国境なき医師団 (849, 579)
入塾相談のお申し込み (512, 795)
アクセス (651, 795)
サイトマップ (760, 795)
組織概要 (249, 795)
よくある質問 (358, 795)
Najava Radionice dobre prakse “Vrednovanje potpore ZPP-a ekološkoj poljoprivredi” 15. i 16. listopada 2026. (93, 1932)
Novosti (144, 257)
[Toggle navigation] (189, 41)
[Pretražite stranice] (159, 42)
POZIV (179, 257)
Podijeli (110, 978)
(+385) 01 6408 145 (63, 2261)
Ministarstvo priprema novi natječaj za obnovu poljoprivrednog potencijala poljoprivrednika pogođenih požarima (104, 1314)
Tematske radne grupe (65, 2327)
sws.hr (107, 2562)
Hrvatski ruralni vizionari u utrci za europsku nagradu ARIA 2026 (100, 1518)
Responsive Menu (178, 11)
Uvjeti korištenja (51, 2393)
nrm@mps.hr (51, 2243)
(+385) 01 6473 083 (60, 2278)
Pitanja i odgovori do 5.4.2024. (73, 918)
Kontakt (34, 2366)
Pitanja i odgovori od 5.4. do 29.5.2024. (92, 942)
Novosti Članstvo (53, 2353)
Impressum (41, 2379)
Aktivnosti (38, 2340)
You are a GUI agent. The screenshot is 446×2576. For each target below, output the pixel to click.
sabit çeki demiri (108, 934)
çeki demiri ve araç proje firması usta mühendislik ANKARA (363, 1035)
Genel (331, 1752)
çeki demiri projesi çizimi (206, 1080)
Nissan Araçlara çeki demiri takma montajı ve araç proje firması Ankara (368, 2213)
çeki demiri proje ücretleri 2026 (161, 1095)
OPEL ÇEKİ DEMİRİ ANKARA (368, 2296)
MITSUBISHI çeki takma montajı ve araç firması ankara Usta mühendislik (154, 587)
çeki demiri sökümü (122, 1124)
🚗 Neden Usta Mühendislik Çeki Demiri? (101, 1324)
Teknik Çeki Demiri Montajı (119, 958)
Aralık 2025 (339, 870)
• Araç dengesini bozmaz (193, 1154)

## Work request
Copy out each line of the data that holds the string "odgovori".

## Exercise result
Pitanja i odgovori do 5.4.2024. (73, 918)
Pitanja i odgovori od 5.4. do 29.5.2024. (92, 942)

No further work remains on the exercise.